À DW, especialista diz que provas colhidas na operação podem ser usadas em ações que pedem a cassação da chapa presidencial no TSE. Ao ameaçar não obedecer ao STF, Bolsonaro anuncia crime de responsabilidade, afirma.

O presidente Jair Bolsonaro (à dir.) segura um exemplar da Constituição ao lado de seu vice, Hamilton Mourão
Há atualmente seis processos tramitando no TSE que pedem a cassação da chapa eleita em 2018Foto: Getty Images/AFP/E. Sa

A operação da Polícia Federal (PF) realizada na quarta-feira (27/05) contra pessoas próximas ao presidente Jair Bolsonaro, em busca de provas sobre um sistema de produção e disseminação de notícias falsas e ataques a ministros do Supremo Tribunal Federal (STF), pode ir além da punição de quem financiou e operou o esquema, e fornecer elementos para ações na Justiça Eleitoral que pedem a cassação da chapa presidencial eleita em 2018.
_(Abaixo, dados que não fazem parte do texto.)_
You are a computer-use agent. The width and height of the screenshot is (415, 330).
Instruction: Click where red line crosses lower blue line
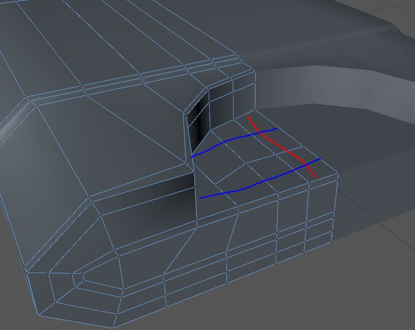(307, 164)
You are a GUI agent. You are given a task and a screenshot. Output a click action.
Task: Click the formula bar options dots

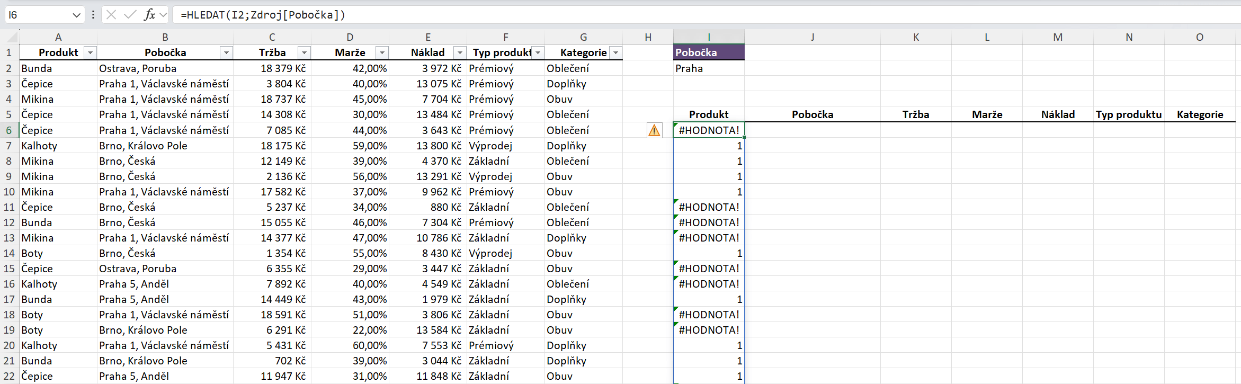(x=93, y=15)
A afirmação é do pesquisador Diego Werneck Arguelhes, do Insper, especialista em separação de poderes e direito constitucional. Ele lembra a ação julgada em junho de 2017 pelo Tribunal Superior Eleitoral (TSE) que pedia a cassação da chapa de Dilma Rousseff e Michel Temer por abuso de poder político e econômico na campanha eleitoral. Esse processo foi iniciado em dezembro de 2014, mas incorporou provas produzidas ao longo da Operação Lava Jato em 2016 e 2017. No dia do julgamento, Dilma havia sido afastada do cargo há menos de um mês, Temer era o presidente em exercício, e os ministros da Corte eleitoral votaram contra a cassação da chapa por 4 votos a 3.

Há atualmente seis processos tramitando no TSE que pedem a cassação da chapa eleita em 2018, composta por Bolsonaro e seu vice, general Hamilton Mourão. Uma dessas ações diz respeito justamente ao disparo de notícias falsas durante a campanha eleitoral.
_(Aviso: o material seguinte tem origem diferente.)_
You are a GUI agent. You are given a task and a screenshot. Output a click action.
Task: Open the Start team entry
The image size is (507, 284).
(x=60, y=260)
O inquérito que deu origem à operação da PF desta semana foi instaurado em março de 2019 pelo presidente do Supremo, ministro Dias Toffoli, que designou Alexandre de Moraes para presidir as investigações. É incomum no direito brasileiro que um juiz tome a iniciativa de instaurar um inquérito – em regra, é o Ministério Público que pede a abertura da investigação. Toffoli se baseou em um artigo antigo do regimento da Corte que busca proteger os ministros contra crimes ocorridos nas dependências do tribunal.
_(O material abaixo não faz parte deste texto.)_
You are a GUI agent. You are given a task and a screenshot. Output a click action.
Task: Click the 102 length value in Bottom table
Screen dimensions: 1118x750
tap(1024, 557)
Bolsonaro se aproveitou da origem inusitada da investigação e da operação deflagrada pela PF para atacar o Supremo. Na quinta-feira (28/05), disse que não iria mais admitir "atitudes de certas pessoas individuais", em referência implícita ao ministro Alexandre de Moraes, sinalizando que considera desobedecer a futuras decisões da Corte. "Acabou, porra!", afirmou.

Para Arguelhes, o inquérito é válido pois outras tentativas de investigar a disseminação de notícias falsas contra os ministros do Supremo não se concretizaram. Ele também lembra que, após a abertura da investigação, o então advogado-geral da União, André Mendonça, hoje ministro da Justiça, reconheceu a sua legalidade. "A existência do inquérito já é um problema, mas, em si, ela não é tão grave quanto o problema de fundo de que o inquérito trata", afirma.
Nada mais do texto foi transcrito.